As we pull into Samos I fancy I can hear the sound of the island’s tills limbering up for a brisk afternoon, stretching wide in this recession blighted land where The Crisis has made the normally laughing Greeks morose and fatalistic.

In the high tide, flat waters of Vathi harbour, where the pastel wash houses and brownstone warehouses jostle down to the wealth making sea, the lifeblood ferries that ply the island trade rest on their moorings, sheltered and quiet in the harbours headland arms. We, on the other hand, are eager and rushing to be ashore, pushing through the pinching doors of customs, flicking our European passports at officials, racing for taxis and hire cars.

We surge across the shoreline, like migrating beasts we follow the long learned paths to markets and supermarkets, wine shops and butchers. We fall upon treasures of cheese and meat and cheap good wine. Lumps of prosciutto ruddy with flavour, silicon squashy bags of mozzarella, saffron fatted Barbary ducks, plumptious and proud, blushing pink cheeks of baked ham sliced thick.

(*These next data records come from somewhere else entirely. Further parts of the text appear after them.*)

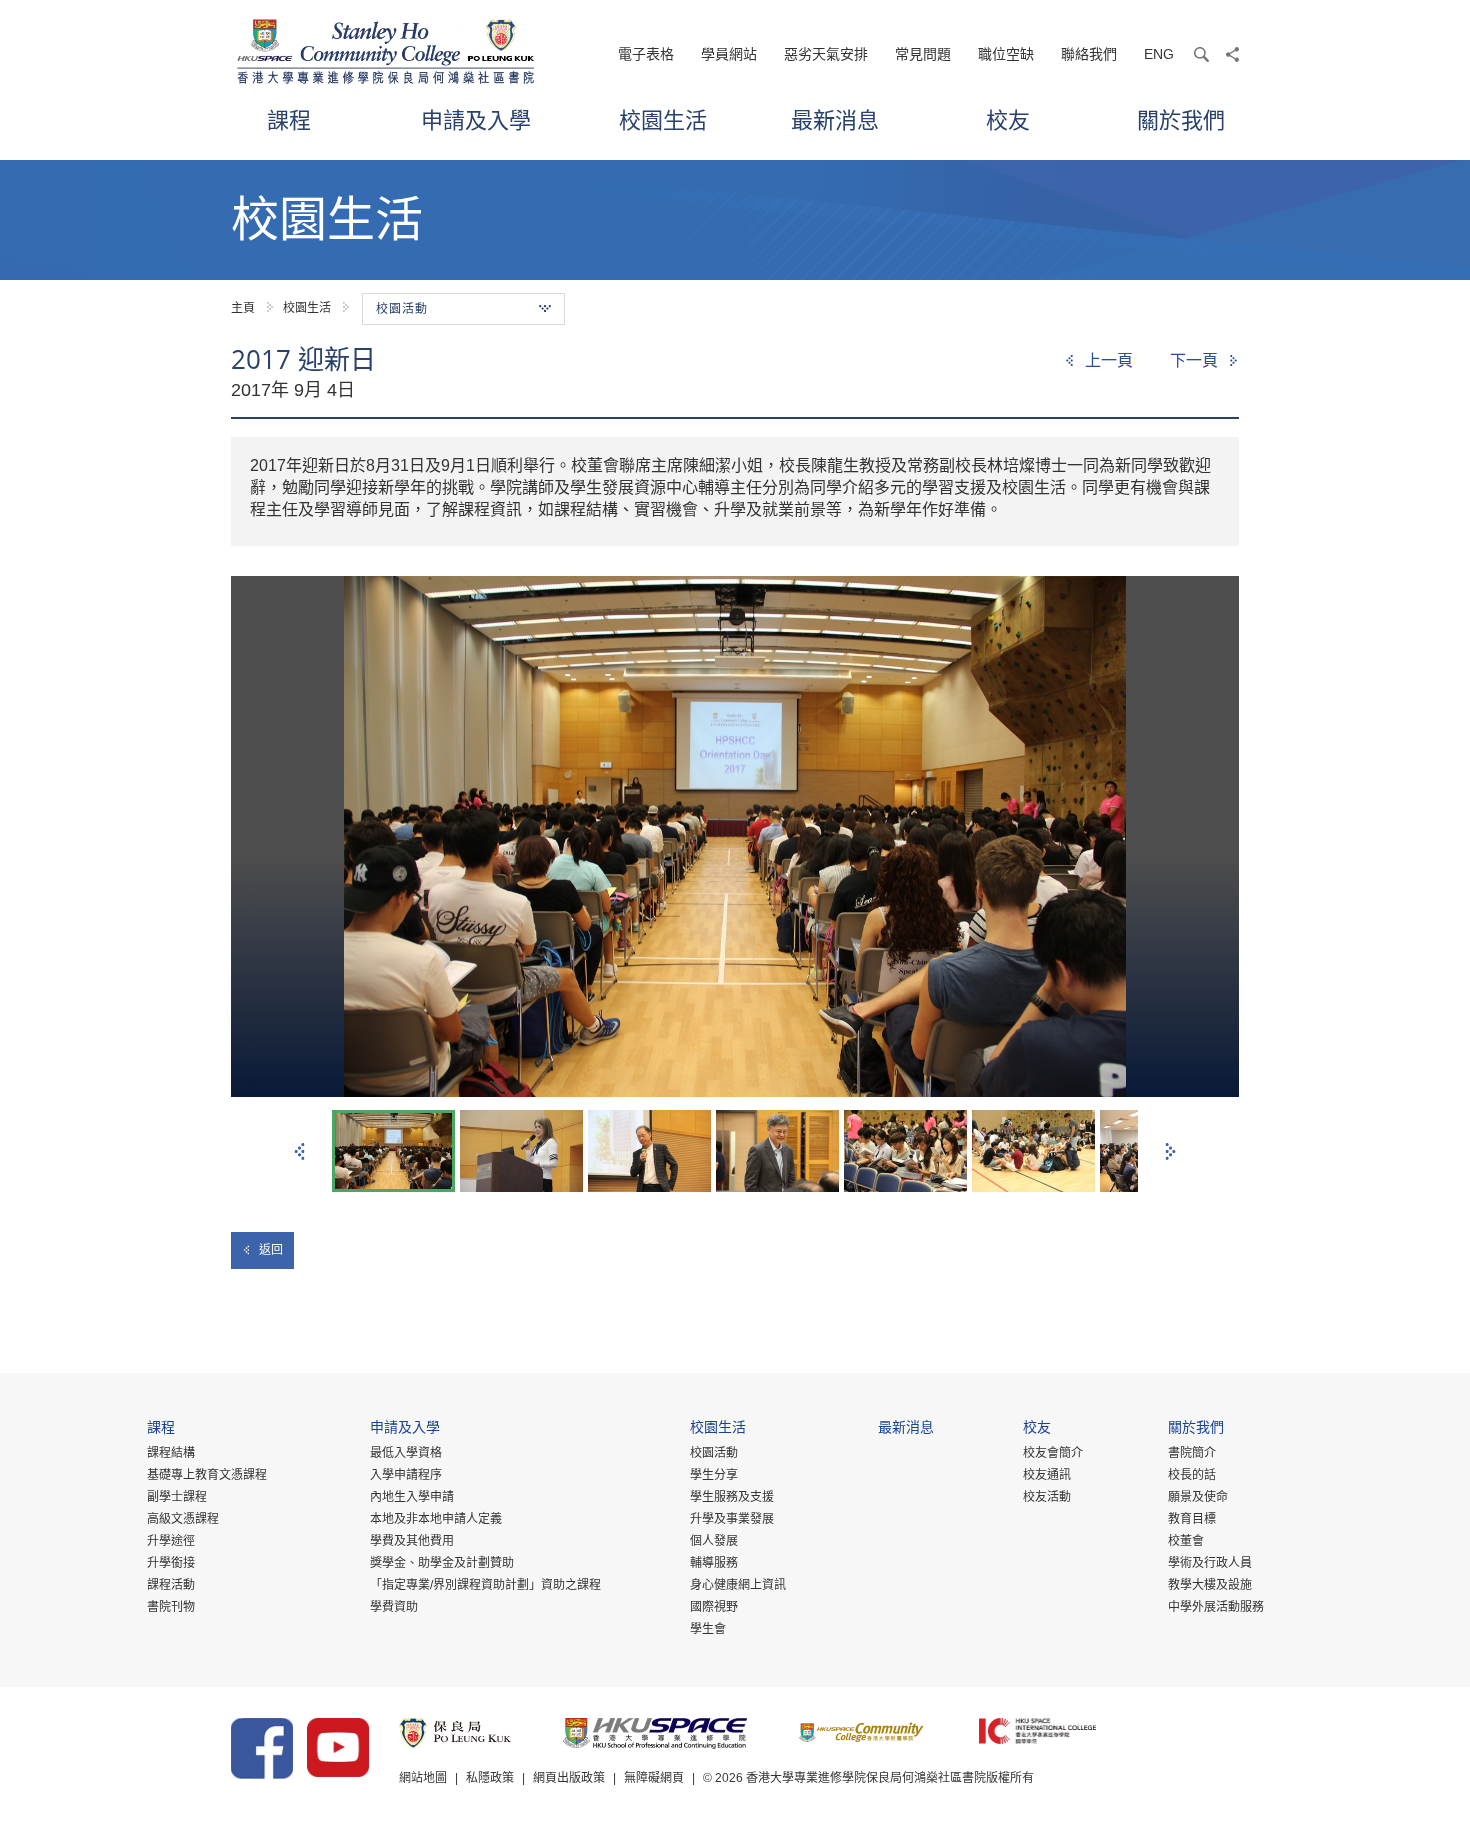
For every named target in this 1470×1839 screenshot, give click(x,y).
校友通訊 (1047, 1475)
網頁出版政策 (569, 1778)
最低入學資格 (406, 1453)
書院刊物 (171, 1607)
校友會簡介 (1053, 1453)
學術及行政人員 (1210, 1563)
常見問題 (923, 54)
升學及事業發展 (732, 1519)
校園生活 (663, 119)
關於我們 (1181, 119)
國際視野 (714, 1607)
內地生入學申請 (412, 1497)
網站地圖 (423, 1778)
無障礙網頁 (654, 1778)
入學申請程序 (406, 1475)
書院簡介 (1192, 1453)
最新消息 (835, 119)
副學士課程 (177, 1497)
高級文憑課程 (183, 1519)
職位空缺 (1006, 54)
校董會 (1186, 1541)
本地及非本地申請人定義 (436, 1519)
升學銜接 (171, 1563)
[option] (735, 836)
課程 (289, 119)
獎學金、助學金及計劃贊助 (442, 1563)
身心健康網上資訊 (738, 1585)
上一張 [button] (299, 1151)
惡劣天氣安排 (826, 54)
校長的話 (1192, 1475)
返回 (271, 1250)
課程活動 (171, 1585)
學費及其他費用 (412, 1541)
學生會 (708, 1629)
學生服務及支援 (732, 1497)
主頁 (243, 308)
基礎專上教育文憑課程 (207, 1475)
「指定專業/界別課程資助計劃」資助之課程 (485, 1585)
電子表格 (646, 54)
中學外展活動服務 (1216, 1607)
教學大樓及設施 (1210, 1585)
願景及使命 (1198, 1497)
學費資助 (394, 1607)
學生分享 (714, 1475)
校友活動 (1047, 1497)
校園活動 (714, 1453)
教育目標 (1192, 1519)
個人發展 (714, 1541)
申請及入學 (476, 119)
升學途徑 (171, 1541)
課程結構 (171, 1453)
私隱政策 (490, 1778)
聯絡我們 (1089, 54)
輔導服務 (714, 1563)
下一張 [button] (1170, 1151)
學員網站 (729, 54)
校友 (1008, 119)
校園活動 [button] (402, 309)
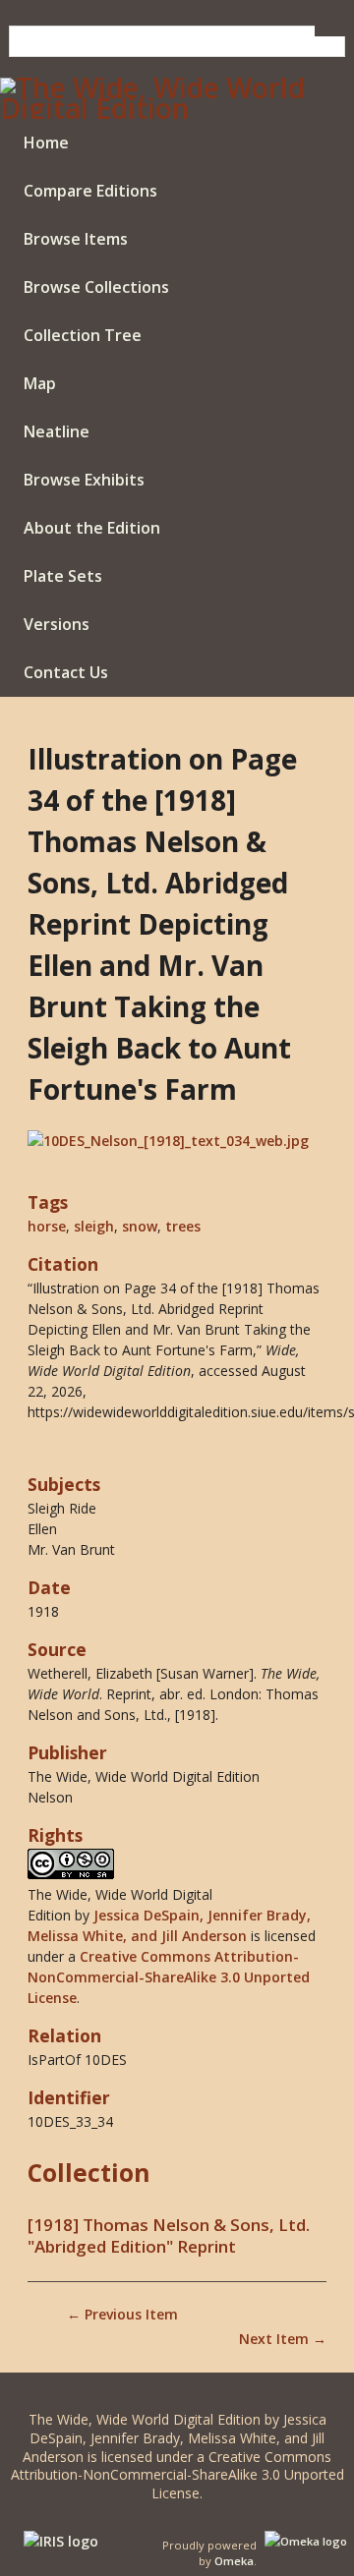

The laughing butcher gaily sharpens his knives and calls for extra supplies as we launch ourselves at his counter, we buy fillets of beef, tight grained and aged; dark red ribs of beef with thick barrelled bones; belly pork for pates and terrines and wide breasted turkeys trussed and ready for cramming. We buy Danish blue, marbled with opal; chalky crusted brie and sharp squares of feta for oil slick salads. We smugly smirk over the last pot of glace cherries found at the back of the shelf.

We agonise over the wines, sparkling or white, rose or red, and then choose them all! Rich fruity reds from African hills, light fresh rose from California’s chilled out vineyards, brisk German whites, dry as wit. Two of each, into the basket, like animals into the ark.

A season’s worth of seasonal shopping efficiently dispatched in an hour long surfeit of till ringing, menu planning, taste bud tempting, chortling delight!

And then we are done. Shopped out! Unaccustomed to so much choice any more, weaker in the shopping stakes than our brothers and sisters at home we are sprinters not marathon runners in the race to be ready for Christmas. We retire to warm restaurants and café’s along the seafront and eat languid lengthy lunches of fried feta and pork souvlaki and spicy village sausage washed down with carafes of light Greek wine.

Replete and satisfied in the waning afternoon light, under skies turning purple with sunset we waddle back to our ferry, rumbling our heavy cases along high curbed streets to begin the crossing back to our adopted land. We are quieter now, tired and looking forward to a night in front of the fire with a ham sandwich to savour, happy in the knowledge that we have Christmas, quite literally, in the bag.